Briefly, the amount of RM211 seems to cover:
i) Attending the 5 hour course on Kursus Pendidikan Pemandu.
ii) Sitting for the computer test on the Highway Code.
iii) The issuance of the Learner Driver’s License or “L”.
iv) Attendance of the 6 hours theory course.
However, it should be informed that the driving school, being a service orientated business concern has the right to impose reasonable service charges on the student.
According to a close friend of mine who has been in the driving school business for over 40 years, the service charge can amount to anything from RM150 – RM200.
If should also be informed that a student is allowed to sit for the computer test only once. Should a student fail his or her Highway Code the first time around, then the driving school will impose a fee of RM50 for the second attempt.
The above rules and regulations are in accordance with the requirements of the transport authorities.
Where does a potential student wishing to secure a Class B2 (below 250 cc) license go after he or she has obtained the “L” license?
The student has to then enroll himself, normally through a driving institute to learn how to ride correctly at the institute’s premises.
This course which cost RM70 – RM85 will again be borne by the proprietor of the driving school or institute.
And what does the motorcycle learner be taught in its 4 – 5 lessons course?
In fact, at the institute, the tuition provided is done by trained driving instructors of the institutes who possess the necessary documents and certificates.
The motorcycle course, in case you are not aware is divided into 2 parts.

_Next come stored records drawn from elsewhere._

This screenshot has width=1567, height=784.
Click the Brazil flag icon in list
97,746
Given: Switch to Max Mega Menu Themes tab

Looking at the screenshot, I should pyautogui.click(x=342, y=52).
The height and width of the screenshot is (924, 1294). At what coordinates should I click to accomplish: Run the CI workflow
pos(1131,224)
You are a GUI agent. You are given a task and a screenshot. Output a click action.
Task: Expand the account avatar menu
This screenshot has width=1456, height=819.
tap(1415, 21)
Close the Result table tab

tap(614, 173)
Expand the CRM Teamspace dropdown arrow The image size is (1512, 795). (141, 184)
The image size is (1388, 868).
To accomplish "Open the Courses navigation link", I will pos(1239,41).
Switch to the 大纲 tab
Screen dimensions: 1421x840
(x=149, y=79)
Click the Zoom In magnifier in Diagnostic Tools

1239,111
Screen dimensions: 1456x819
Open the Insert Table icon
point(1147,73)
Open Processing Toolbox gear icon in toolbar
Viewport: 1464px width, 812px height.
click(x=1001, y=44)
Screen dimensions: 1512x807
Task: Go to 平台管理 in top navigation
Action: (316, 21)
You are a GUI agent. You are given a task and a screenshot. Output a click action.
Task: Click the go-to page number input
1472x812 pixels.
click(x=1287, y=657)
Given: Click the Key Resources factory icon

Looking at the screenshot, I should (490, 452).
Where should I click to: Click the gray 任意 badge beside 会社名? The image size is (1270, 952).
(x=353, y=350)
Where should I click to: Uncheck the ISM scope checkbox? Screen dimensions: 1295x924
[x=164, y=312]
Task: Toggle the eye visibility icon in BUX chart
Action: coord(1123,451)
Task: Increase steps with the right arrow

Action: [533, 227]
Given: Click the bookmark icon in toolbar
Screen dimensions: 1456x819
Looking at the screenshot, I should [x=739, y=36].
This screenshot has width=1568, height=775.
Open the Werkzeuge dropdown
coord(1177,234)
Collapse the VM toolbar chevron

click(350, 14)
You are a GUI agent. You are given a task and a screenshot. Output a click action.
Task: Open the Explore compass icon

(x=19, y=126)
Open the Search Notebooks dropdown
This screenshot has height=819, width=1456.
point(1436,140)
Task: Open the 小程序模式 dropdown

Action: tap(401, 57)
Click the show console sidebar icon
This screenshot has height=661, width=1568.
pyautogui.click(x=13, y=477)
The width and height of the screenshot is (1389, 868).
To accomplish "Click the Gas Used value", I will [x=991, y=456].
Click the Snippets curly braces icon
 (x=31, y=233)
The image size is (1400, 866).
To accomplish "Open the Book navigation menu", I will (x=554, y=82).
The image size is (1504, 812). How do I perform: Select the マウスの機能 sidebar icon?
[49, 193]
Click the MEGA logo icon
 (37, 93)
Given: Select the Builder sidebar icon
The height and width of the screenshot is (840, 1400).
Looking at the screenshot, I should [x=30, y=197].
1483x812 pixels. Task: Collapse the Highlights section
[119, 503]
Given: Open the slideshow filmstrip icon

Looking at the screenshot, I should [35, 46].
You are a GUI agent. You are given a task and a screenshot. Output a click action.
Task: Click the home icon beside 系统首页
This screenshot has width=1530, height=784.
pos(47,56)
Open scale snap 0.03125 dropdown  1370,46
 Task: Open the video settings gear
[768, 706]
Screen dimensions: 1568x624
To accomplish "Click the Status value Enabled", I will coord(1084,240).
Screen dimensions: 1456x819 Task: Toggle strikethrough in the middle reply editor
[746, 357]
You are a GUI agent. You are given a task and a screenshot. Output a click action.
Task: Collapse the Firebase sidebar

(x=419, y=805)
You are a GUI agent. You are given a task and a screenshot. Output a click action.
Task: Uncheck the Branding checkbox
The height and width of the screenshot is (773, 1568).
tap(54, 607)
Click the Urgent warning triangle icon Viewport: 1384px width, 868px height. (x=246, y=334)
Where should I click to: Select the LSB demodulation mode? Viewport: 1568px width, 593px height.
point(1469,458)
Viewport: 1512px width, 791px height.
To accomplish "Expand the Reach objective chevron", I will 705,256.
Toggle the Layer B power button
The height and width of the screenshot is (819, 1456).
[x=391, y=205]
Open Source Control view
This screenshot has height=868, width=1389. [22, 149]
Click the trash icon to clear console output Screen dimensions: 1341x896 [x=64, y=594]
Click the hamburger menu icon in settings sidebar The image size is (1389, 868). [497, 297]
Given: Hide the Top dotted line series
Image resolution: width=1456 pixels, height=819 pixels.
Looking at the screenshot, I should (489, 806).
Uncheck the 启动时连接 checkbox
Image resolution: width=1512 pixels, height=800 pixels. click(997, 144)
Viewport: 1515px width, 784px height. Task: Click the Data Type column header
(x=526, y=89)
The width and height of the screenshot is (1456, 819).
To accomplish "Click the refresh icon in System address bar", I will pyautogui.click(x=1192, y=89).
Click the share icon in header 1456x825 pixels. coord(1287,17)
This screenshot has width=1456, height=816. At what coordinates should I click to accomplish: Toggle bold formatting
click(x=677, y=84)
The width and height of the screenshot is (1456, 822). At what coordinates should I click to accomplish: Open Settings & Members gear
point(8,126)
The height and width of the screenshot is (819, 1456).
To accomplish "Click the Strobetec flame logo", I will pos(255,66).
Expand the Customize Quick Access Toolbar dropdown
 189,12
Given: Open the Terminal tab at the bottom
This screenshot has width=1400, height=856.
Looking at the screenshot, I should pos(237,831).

They are:
1) Riding around 2 round abouts.
2) Crossing a narrow 1 foot bridge in approximately 7 seconds or less.
3) Riding or zig sagging amongst a series of cones.
4) Doing an emergency stop procedure.
The above obstacles is said to test the students’ ability to control a motorcycle well.
This part is the practical test where it proceeds on to test the student on other aspects. This is called the “road riding” aspect of the test.
i) Checking or installing signals, horns, hand brakes and foot brakes, front and rear brakes and handle bar mirror prior to moving off.
ii) The ability to use hand signals and mechanical signals of the vehicle well.
iii) Slowing down signals.
iv) How to put the vehicle or either 1 stand or double stand procedures.
It should further reiterated that once a rider wobbles or falls, he or she will be accorded an instant failure!
Come to think of it, to secure a B2 motorcycle license, the obstacles are many. In reality, it is not an easy thing getting a B2 motorcycle license after all.
My advice to all potential candidates is visit the institute’s premises more often so that you can learn to be adept in riding and controlling the vehicle prior to your practical test by the J.P.J. authorities.
If you should fail either Part I or Part II of the practical test, you will have to resit for it at a later date. And obviously, you have to learn a few more lessons before appearing for the next test. And this would mean further expenses on your part.
If you are able to pass both the parts of the practical test, then you will be rewarded with a B2 class riding license for bikes under 250 cc.